#### Activity
Exact reproductions of all the entries, please, and no pictures.

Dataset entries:
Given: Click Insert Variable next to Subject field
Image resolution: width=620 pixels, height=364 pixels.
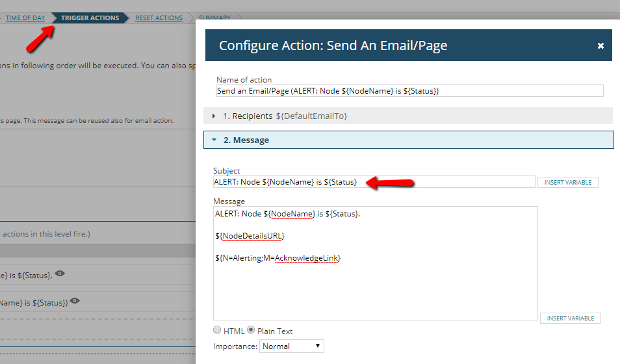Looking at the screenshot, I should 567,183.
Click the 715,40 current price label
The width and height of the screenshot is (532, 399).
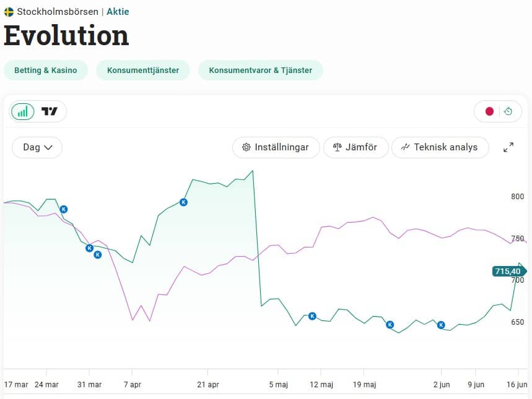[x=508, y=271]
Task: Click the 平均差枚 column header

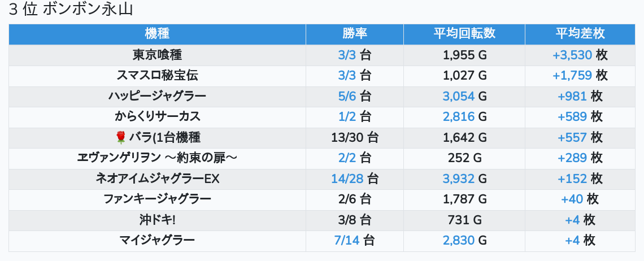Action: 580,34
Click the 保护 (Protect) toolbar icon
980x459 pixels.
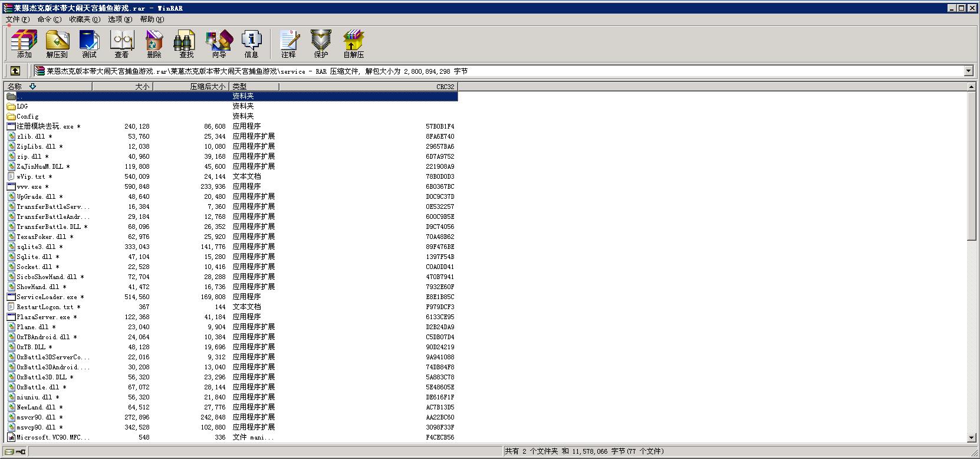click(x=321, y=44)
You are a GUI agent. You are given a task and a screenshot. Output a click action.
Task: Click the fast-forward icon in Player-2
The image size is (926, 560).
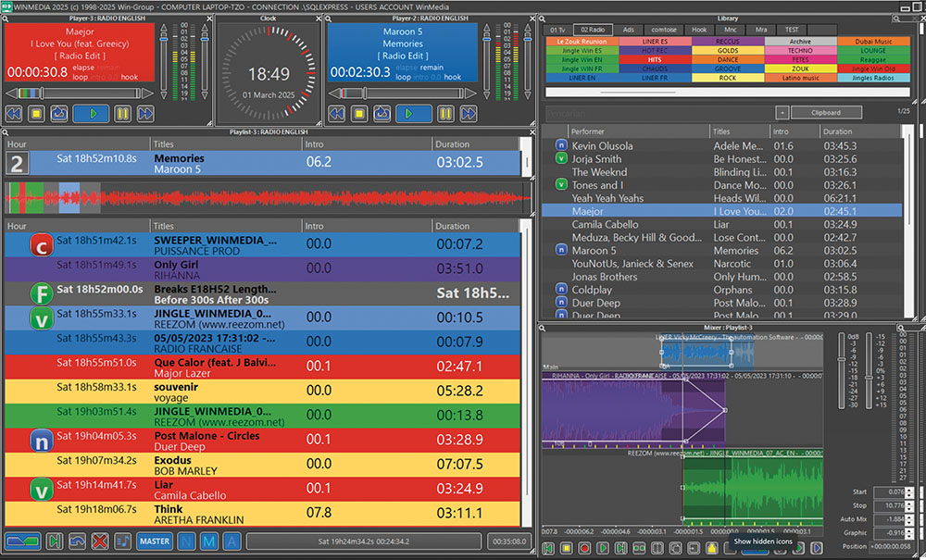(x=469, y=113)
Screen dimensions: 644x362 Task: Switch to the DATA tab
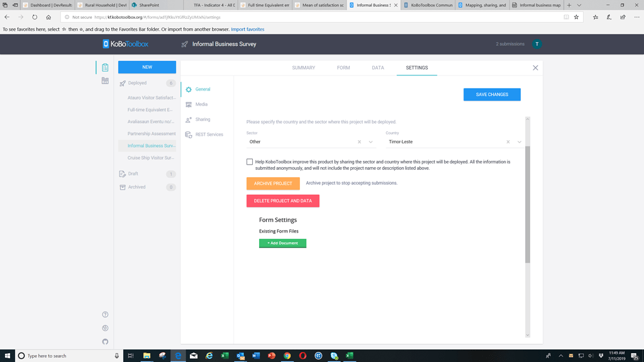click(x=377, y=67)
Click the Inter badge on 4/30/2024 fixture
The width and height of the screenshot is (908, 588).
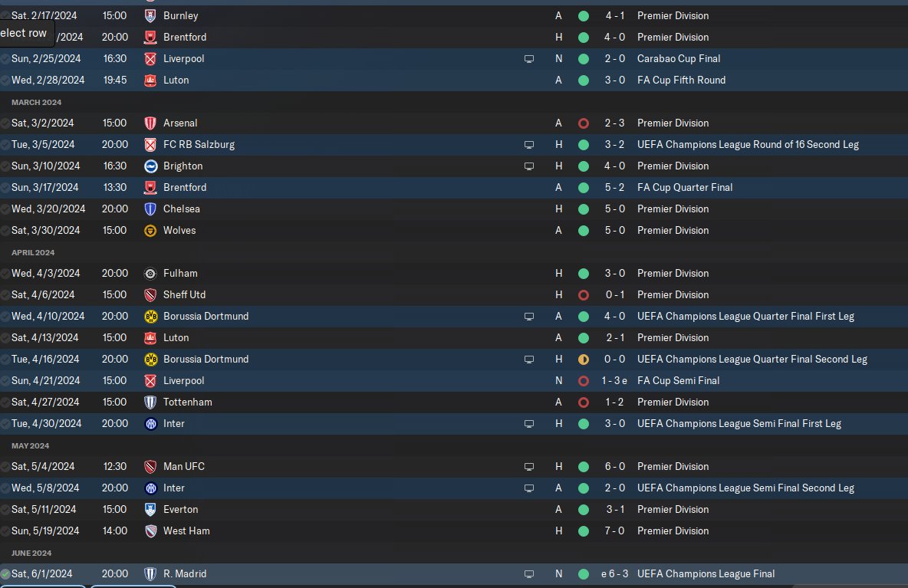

#### Your response
Given: Click Insert Variable next to Subject field
Image resolution: width=620 pixels, height=364 pixels.
Looking at the screenshot, I should 567,183.
Click the 715,40 current price label
The width and height of the screenshot is (532, 399).
[x=508, y=271]
Task: Click the 平均差枚 column header

Action: 580,34
Click the 保护 (Protect) toolbar icon
980x459 pixels.
click(x=321, y=44)
You are a GUI agent. You are given a task and a screenshot. Output a click action.
Task: Click the fast-forward icon in Player-2
The image size is (926, 560).
(x=469, y=113)
Screen dimensions: 644x362 Task: Switch to the DATA tab
click(x=377, y=67)
Click the Inter badge on 4/30/2024 fixture
The width and height of the screenshot is (908, 588).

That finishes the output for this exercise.